Underfitting is the opposite problem. It occurs when the model is too simple to capture the actual structure in the data, or when too few predictors are included. An underfitted model does a poor job on both training data and new data because it never learned the real patterns in the first place. This can also happen when the training dataset is simply too small to reveal meaningful relationships.
The practical test is straightforward. A well-fitted model performs about equally well on training data and test data. An overfitted model shows a large gap, with high accuracy in training and noticeably lower accuracy on test data.
How to Tell If a Model Fits Well
Several metrics quantify goodness of fit. R-squared measures how much of the variation in your outcome the model explains, on a scale from 0 to 1. It’s intuitive but can be misleading because it always increases as you add more predictors, even useless ones.
Two information-based criteria handle this better by penalizing complexity.
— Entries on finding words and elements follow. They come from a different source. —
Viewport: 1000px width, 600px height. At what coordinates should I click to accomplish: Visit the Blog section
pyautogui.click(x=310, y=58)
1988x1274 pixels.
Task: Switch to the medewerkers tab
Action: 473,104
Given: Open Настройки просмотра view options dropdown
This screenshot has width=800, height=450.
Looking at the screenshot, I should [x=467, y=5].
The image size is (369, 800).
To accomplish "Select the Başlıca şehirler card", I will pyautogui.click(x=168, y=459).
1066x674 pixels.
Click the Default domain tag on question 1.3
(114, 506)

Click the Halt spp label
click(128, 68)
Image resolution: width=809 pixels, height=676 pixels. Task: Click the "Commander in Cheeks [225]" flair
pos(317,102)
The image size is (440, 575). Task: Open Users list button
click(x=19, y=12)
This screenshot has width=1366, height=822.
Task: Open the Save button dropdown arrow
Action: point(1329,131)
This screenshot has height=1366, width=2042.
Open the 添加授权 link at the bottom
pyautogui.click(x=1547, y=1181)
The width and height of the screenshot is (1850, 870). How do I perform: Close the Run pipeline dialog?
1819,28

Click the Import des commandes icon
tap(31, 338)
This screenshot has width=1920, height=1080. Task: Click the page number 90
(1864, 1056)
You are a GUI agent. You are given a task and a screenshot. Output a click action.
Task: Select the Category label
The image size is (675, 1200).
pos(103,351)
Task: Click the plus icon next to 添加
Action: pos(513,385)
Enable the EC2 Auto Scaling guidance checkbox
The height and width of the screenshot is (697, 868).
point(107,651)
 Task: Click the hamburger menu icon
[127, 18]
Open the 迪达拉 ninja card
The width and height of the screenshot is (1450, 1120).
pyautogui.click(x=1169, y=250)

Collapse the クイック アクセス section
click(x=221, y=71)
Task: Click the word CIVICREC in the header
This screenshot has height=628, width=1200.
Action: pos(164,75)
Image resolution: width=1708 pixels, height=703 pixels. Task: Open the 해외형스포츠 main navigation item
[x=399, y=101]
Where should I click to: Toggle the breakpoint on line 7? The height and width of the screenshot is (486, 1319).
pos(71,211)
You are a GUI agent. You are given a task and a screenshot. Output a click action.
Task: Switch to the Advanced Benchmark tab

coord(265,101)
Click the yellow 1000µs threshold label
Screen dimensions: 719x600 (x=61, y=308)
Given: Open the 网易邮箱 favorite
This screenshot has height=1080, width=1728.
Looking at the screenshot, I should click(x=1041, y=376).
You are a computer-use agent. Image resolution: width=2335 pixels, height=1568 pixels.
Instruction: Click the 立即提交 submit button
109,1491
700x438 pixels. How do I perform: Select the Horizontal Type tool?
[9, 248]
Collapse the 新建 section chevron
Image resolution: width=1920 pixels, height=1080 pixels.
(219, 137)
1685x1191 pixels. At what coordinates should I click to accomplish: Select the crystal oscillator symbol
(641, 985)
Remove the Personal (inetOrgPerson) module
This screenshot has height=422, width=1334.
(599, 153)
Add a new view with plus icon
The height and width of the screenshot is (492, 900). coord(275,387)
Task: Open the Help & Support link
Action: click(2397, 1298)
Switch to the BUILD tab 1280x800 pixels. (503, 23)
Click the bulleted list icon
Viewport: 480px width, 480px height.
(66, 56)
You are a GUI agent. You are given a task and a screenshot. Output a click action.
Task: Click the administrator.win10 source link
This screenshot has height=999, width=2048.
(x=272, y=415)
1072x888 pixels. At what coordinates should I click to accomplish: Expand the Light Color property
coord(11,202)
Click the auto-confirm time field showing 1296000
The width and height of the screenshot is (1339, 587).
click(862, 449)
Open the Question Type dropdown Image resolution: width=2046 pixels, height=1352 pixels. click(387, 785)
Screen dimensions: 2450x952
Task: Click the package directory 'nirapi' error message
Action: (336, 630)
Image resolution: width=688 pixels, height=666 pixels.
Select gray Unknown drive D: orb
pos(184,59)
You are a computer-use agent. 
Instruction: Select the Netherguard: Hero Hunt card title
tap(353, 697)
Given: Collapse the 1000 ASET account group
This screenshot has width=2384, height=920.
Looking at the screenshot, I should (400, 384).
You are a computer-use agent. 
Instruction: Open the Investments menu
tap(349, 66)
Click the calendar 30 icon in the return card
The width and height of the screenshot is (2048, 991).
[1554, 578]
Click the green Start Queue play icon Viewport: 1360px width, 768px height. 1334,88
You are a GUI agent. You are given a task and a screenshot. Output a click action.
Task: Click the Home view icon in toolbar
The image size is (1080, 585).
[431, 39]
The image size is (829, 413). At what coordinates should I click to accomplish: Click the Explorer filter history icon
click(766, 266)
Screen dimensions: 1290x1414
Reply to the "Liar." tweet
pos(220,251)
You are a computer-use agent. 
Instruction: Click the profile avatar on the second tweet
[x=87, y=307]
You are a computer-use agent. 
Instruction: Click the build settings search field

AIC (Akaike Information Criterion) balances how well the model fits against how many parameters it uses. BIC (Bayesian Information Criterion) does the same but applies a heavier penalty for additional parameters, especially with large datasets. Lower values indicate a better-fitting model for both metrics. When comparing multiple candidate models on the same data, AIC and BIC help you choose the one that fits well without unnecessary complexity.
For prediction-focused applications, metrics like root mean squared error (RMSE) are more common. RMSE tells you, in the same units as your outcome variable, how far off the model’s predictions typically are.
Validating a Fitted Model
Evaluating a model only on the data used to fit it is unreliable because the model has already seen those examples. The standard solution is to hold out a portion of your data for testing, or better yet, use cross-validation.
In k-fold cross-validation, the dataset is split into k equally sized groups. The model is trained on k-1 groups and tested on the remaining one. This rotates so every group serves as the test set exactly once. The results are averaged to produce a more stable estimate of how the model will perform on new data. This technique helps detect overfitting and provides a realistic picture of the model’s generalization ability. Best practices include proper randomization of the data before splitting, consistent feature scaling across folds, and reporting both mean performance and variability across folds.
Prediction vs. Inference
Fitted models serve two fundamentally different purposes, and the goal shapes how you build and evaluate them.
In inference, the point is to understand relationships. You want to know whether a specific variable has a real effect on the outcome, and how large that effect is. The fitted coefficients themselves are the product of interest, along with measures of uncertainty like confidence intervals and p-values. Statistical models built for inference prioritize interpretability and correct estimation of those parameters.
In prediction, the point is accuracy on new data. You care less about what the individual parameters mean and more about whether the model’s outputs are close to reality. Machine learning models built for prediction use techniques like cross-validation, early stopping, and hyperparameter tuning to optimize performance on unseen data. Instead of p-values, you assess them with metrics like RMSE or test set error.
These goals don’t always align. A model optimized for explaining relationships won’t necessarily make the best predictions, and a model tuned for predictive accuracy may contain coefficients that are difficult or impossible to interpret. Two models can share the same structure, like a linear regression, but one is built to explain a coefficient while the other is built to predict an outcome. Knowing which purpose you need determines how you fit, evaluate, and use the model.